HTML and JS are two different languages. One is a markup language, the other a scripting language. If changes to the markup language break a library in the scripting one, its clearly the library that needs fixing. Expecting browser makers to somehow keep their HTML engines backward compatible with JS libraries isn't really realistic or practical.

2 comments

Re: "What's wrong with HTML?"

It doesn't handle "state" well, and lacks common GUI idioms like menu bars, tool-bars, editable data grids, combo-boxes, model dialog boxes/windows, MDI, and others. Perhaps HTML can be modified to do those well, but it probably wouldn't be "HTML" anymore.

Re: "If changes to the markup language break a library in the scripting one, its clearly the library that needs fixing."
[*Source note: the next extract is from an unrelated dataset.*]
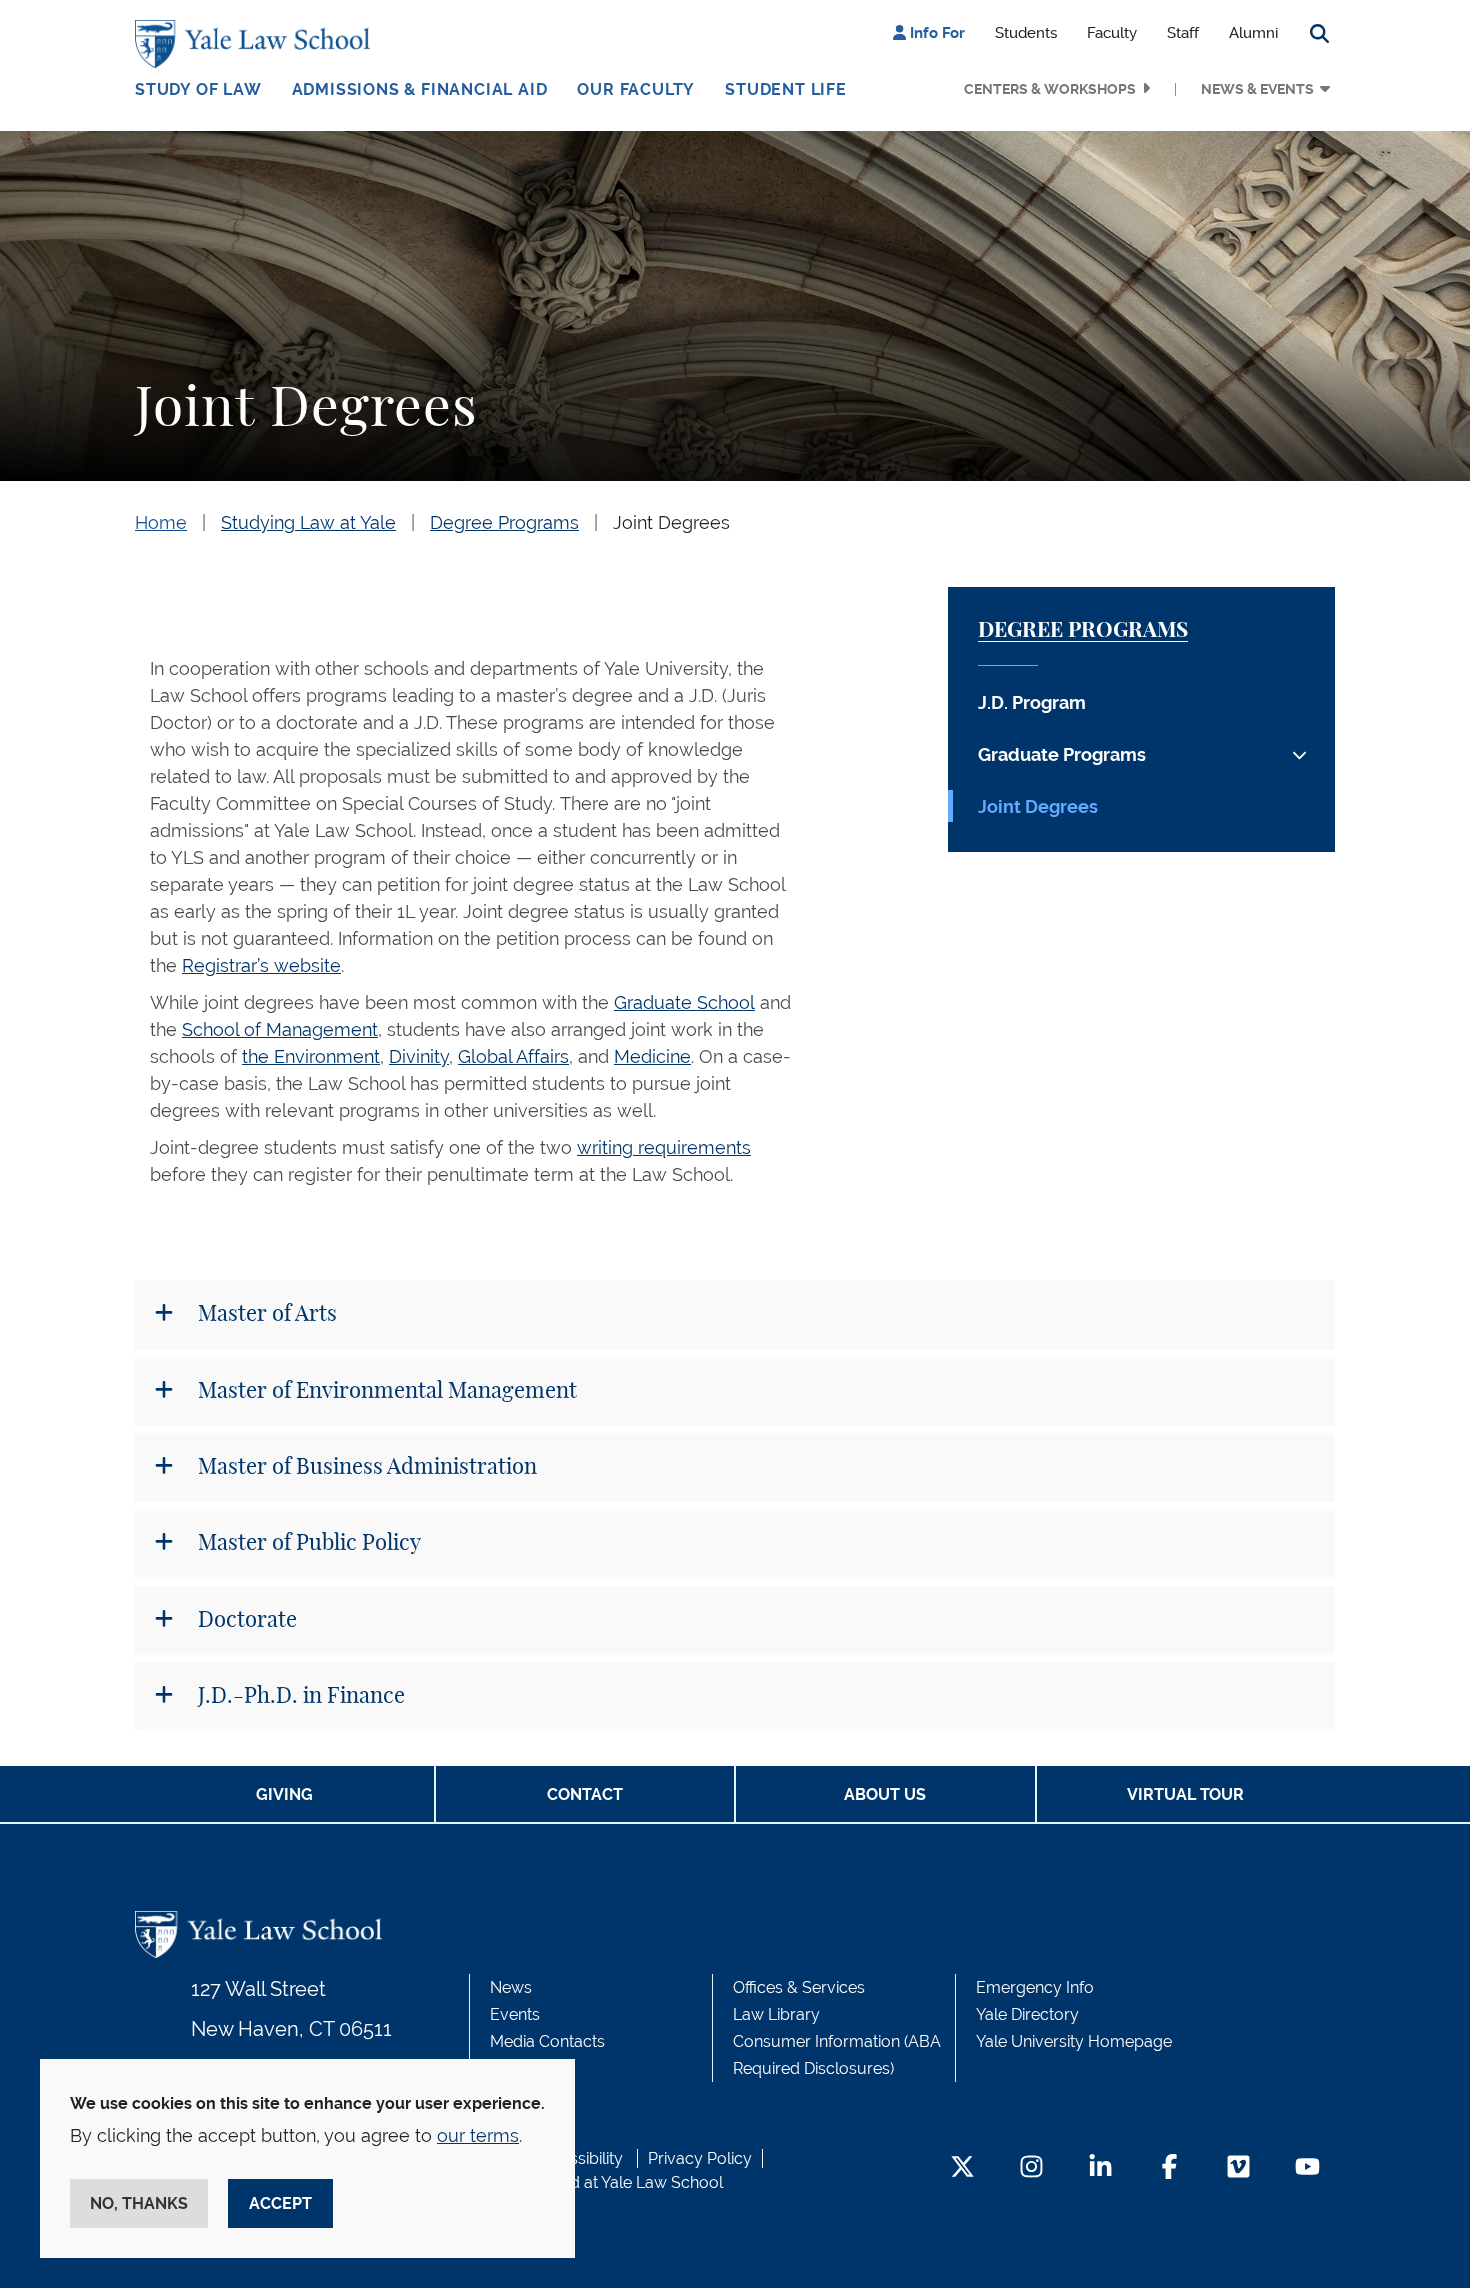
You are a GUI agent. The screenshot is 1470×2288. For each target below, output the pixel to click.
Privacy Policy (700, 2158)
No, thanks (139, 2203)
I'm comparing the emulation of desktop GUI's via HTML + DOM + CSS + JavaScript + JavaScript libraries to something that natively handles GUI's. Those 5 parts together have proven fragile. The chain is as strong as the weakest link.

Re: "Expecting browser makers to somehow keep their HTML engines backward compatible with JS libraries isn't really realistic or practical."

That's why we need a dedicated GUI markup language and browser (or pluggin). You would be very careful about breaking GUI's if GUI's are your tool's only job. HTML (current) browser makers have a lot of other concerns. Breaking a GUI emulator library is just collateral damage to them that makes them yawn.

Those who tried to do something somewhat similar failed because they put too much on their plate: Flash and Java Applets. They tried to be entire virtual OS's, making them a hacker haven. Lesson: don't be an application programming language, don't be a compiler, don't be an OS, don't be a code editor, don't be a toaster, just be a GUI browser and only a GUI browser.

> It doesn't handle "state" well

It is a markup language, just like the SGML you talked about. In-fact, it started out as a subset of SGML. If it could handle state, it would not be a markup language. The same applies for any desktop GUI that uses a custom markup language to declare a UI.

> via HTML + DOM + CSS + JavaScript + JavaScript libraries to something that natively handles GUI's. Those 5 parts together have proven fragile

They have proven so fragile, that the whole web, billions of pages handling all sorts of things from banking to social media run on top of them. Not to mention PWA mobile apps and cross-platform desktop apps like VS Code. And it is actually 4 parts, all platforms have libraries.

> That's why we need a dedicated GUI markup language and browser (or pluggin).

We already have one, maybe you just don't like it, don't understand it or its not cool/edgy enough for your tastes. It's called HTML.

I would just say HTML is a document markup, not an application ui. And you need css to make a none-document look nice.